> [STATED TASK] Copy out the stretch of the review of Black Heart below from "[livejournal.com profile] lalunatique  and" through "been stripped away.".

> [EXCERPT TO READ]

** begin **

Cassel has been forced to pick a side and he’s picked the FBI.  With his brother Barron, he is trying to leave the criminal life behind for good and finish high school before becoming an agent himself and using his powers for as legal a purpose as he can put them to.  But Lila is furious with him, and her father eager to bring him back into the fold, and his is mother neck deep in trouble with the Zacharov crime family for a theft she committed long ago.  And with the FBI reminding him more and more of a crime family itself, Cassel doesn’t know whether it’s possible, or even worth it to work for instead of against the law.

With Black Heart, the transition from gothic disguised as noir to true noir is complete.  None of Cassel’s secrets are hidden from himself anymore, and the threat his family poses to him has been mostly eliminated.  Black Heart is about dealing with the fall out of the discovery of those secrets, and has only a minor mystery at Cassel’s boarding school in need of solving.  The real drama and worry comes from the danger that is the FBI, and the  Zacharov crime family.  Lila’s father has Cassel’s mother, and since both Cassel and Barron both break the law every time they work magic, they are constantly under threat from the FBI, even when they work that magic at the FBI’s degression.  This is the novel in the series where the danger starts to come from the system, where Black makes clear to us that even though Cassel has dug as much truth from his past as is possible and has dealt with the danger therein, he does not have the power to fight that system, and change it in any measurable way.  Nor can Cassel go along with it, morally, (which, if truth be told is not his primary consideration) or practically, since the FBI has anything but his best interests at heart and is willing to arrest him, put him in prison, or get him killed as soon as they decide that they want to.

[livejournal.com profile] lalunatique  and I talked recently about the tendency of writers to not follow through on the negative implications of their worldbuilding and characterization.  Black doesn’t flinch at doing just this.  If anything, she revels in it.  Hers is a deeply unpleasant world, in which I found myself glad that our world doesn’t have magic like this, and that I don’t have magic like this.  Instead of feeling an escapist joy in reading this series, I felt a sense that I had escaped, been lucky to have been born in this world, and not in that one.  Or maybe it’s just that I’m lucky not to be the child of con artists with ties to organized crime with two sociopathic brothers who only care about me as much as they can use me, or that I’m lucky not to be a street kid, that I’m lucky not to be one of the people like Lila and Cassel, for whom choice has been stripped away.

** end **

> [INFORMATION PROVIDED]
** begin **

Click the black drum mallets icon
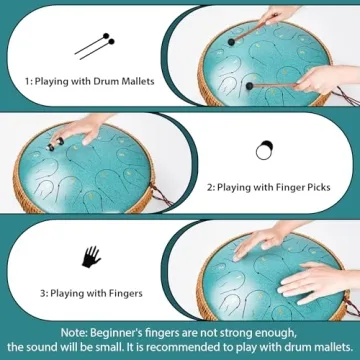click(x=95, y=46)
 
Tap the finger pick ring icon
click(x=264, y=150)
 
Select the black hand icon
click(x=91, y=257)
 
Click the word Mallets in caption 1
click(x=137, y=81)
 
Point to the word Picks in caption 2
click(x=316, y=187)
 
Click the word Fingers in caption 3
click(x=125, y=294)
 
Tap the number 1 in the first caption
click(x=27, y=81)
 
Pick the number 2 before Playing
click(x=209, y=188)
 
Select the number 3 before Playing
click(x=42, y=294)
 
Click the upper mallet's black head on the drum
click(x=231, y=42)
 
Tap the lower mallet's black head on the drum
click(x=249, y=86)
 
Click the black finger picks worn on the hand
click(x=56, y=145)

** end **

> [RESPONSE FOR THIS EXERCISE]
[livejournal.com profile] lalunatique  and I talked recently about the tendency of writers to not follow through on the negative implications of their worldbuilding and characterization.  Black doesn’t flinch at doing just this.  If anything, she revels in it.  Hers is a deeply unpleasant world, in which I found myself glad that our world doesn’t have magic like this, and that I don’t have magic like this.  Instead of feeling an escapist joy in reading this series, I felt a sense that I had escaped, been lucky to have been born in this world, and not in that one.  Or maybe it’s just that I’m lucky not to be the child of con artists with ties to organized crime with two sociopathic brothers who only care about me as much as they can use me, or that I’m lucky not to be a street kid, that I’m lucky not to be one of the people like Lila and Cassel, for whom choice has been stripped away.